Photograph Courtesy of Focus Features.

He particularly stands out in scenes with Laura Harrier’s Patrice Dumas, a character Rodgers describes as being a marriage between Black Panther leaders Angela Davis and Kathleen Cleaver. The all-black uniform typically donned by members can come off as flat and one-dimensional onscreen, so Rodgers supplemented that by adding texture to Harrier’s outfits, like ribbed turtlenecks, a button-up black dress, and a leather jacket with prominent pockets. Rodgers made it a point to have Odetta (played by Damaris Lewis), Patrice’s best friend and passive spirit animal, be the opposite, garb-wise. “Her attitude, as the viewers will see, is a little spicy.

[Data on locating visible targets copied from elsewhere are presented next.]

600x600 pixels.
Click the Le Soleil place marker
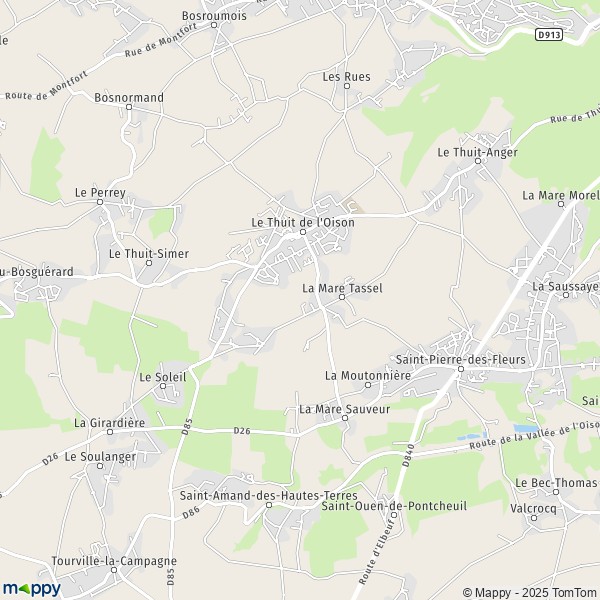[x=163, y=386]
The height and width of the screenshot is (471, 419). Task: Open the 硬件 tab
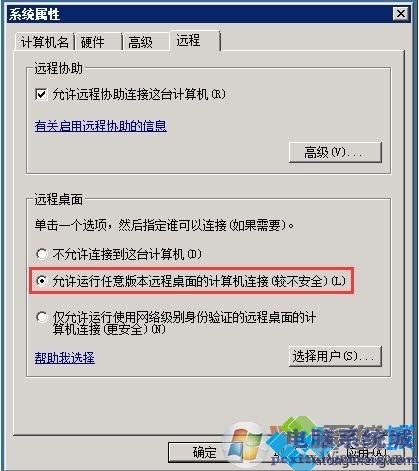coord(98,42)
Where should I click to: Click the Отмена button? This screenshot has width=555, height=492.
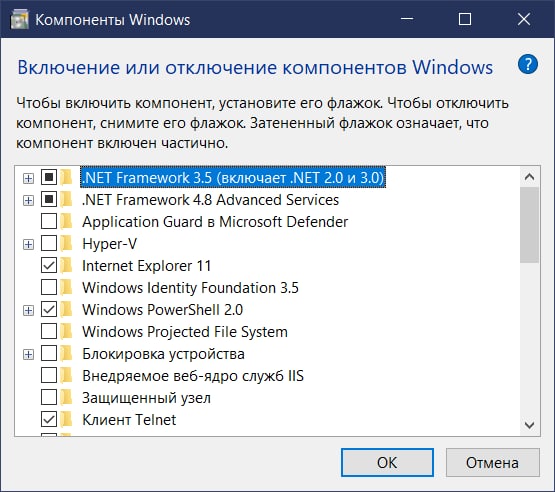492,462
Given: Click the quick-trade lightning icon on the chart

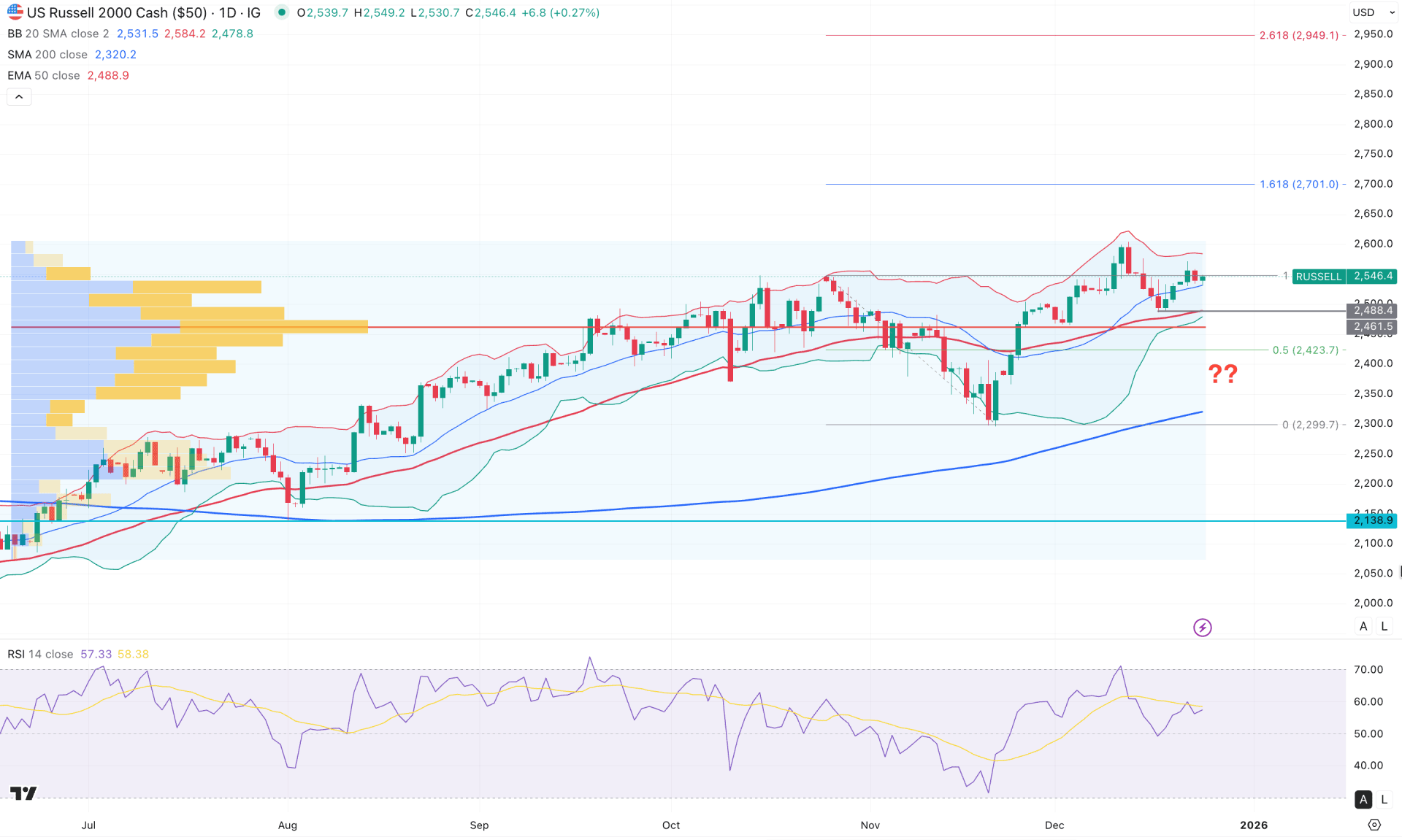Looking at the screenshot, I should click(x=1203, y=627).
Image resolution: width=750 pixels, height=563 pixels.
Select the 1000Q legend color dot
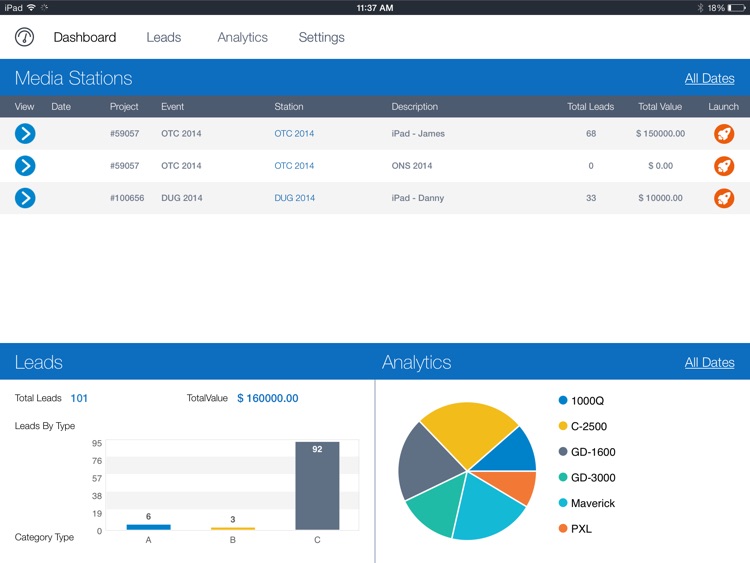click(563, 401)

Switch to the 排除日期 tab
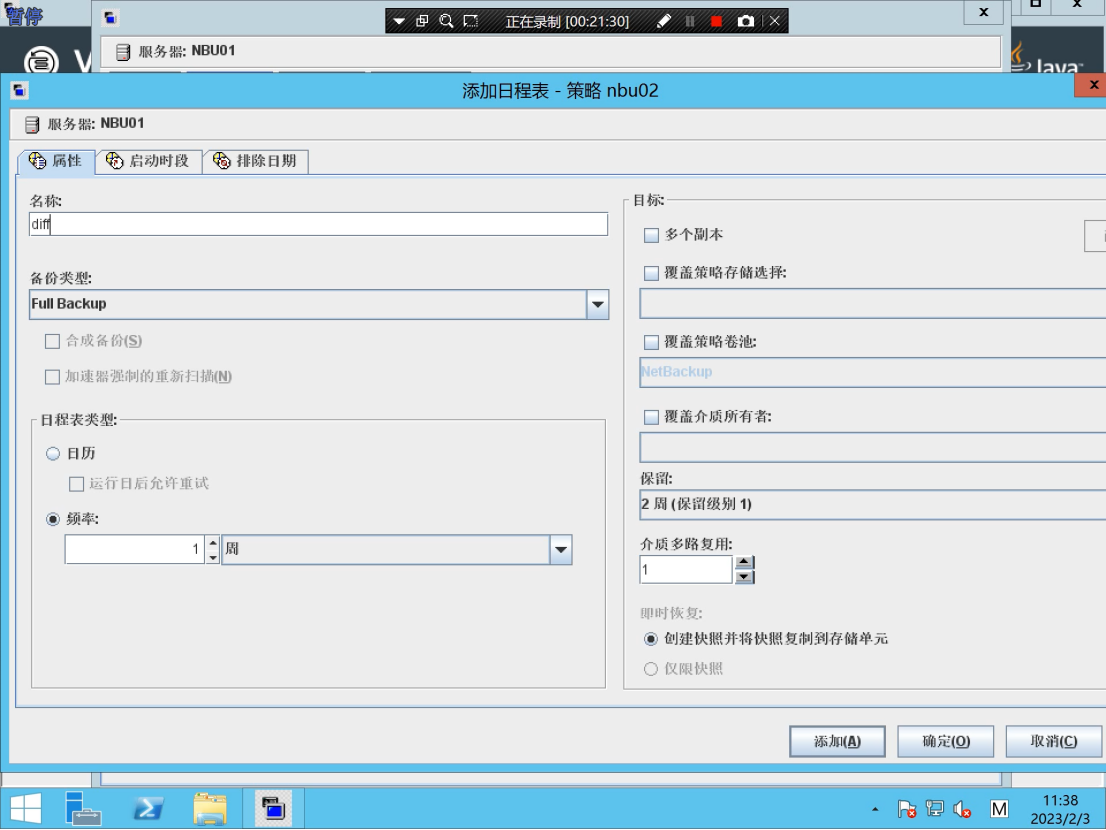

So, I added color to her which kind of adds another layer to Patrice.” The key, Rodgers says, is to make everybody look separate and like their own standalone character. “When they all come onscreen, I wanted them to be very identifiable,” she says. “There’s Ron, there’s Patrice, there’s Kwame.”

The outfits worn by the Ku Klux Klan members also came about through lots of research, which Rodgers says wasn’t always easy. “I had a separate set of information for the organization and I just studied the photos,” Rodgers says. “I tried, obviously, to remove as much emotional reaction as I could to it and just make sure it was historically accurate… I actually read an article on how [the hoods and robes] are made, and what they're made out of.  I just kept digging and digging and digging.” For the former KKK Grand Wizard, David Duke, played by Topher Grace, Rodgers also consulted archival photos. “I noticed that David Duke, he wore fat ties or stripes,” she says. So, she put him in just that: fat ties or stripes.

Photograph Courtesy of Focus Features. 

Overall, the BlacKkKlansman clothes (aside from those worn by the white supremacists) aren’t too far off from what we might wear today. Rodgers says she sourced clothes from costume houses in L.A., but also vintage shops in New York and Philadelphia. Plaid shirts, sheepskin jackets, logo sweaters—even the afro is back now, hopefully to stay. As the film displays toward the end scenes—a juxtaposition of the KKK burning a cross and the white supremacist rally that took place in Charlottesville, Virginia, last year—not much has changed in the past four decades. The BlacKkKlansman story, at least, has a positive ending and proves that not all heroes wear capes—sometimes they wear jean jackets and Nike Cortez sneakers.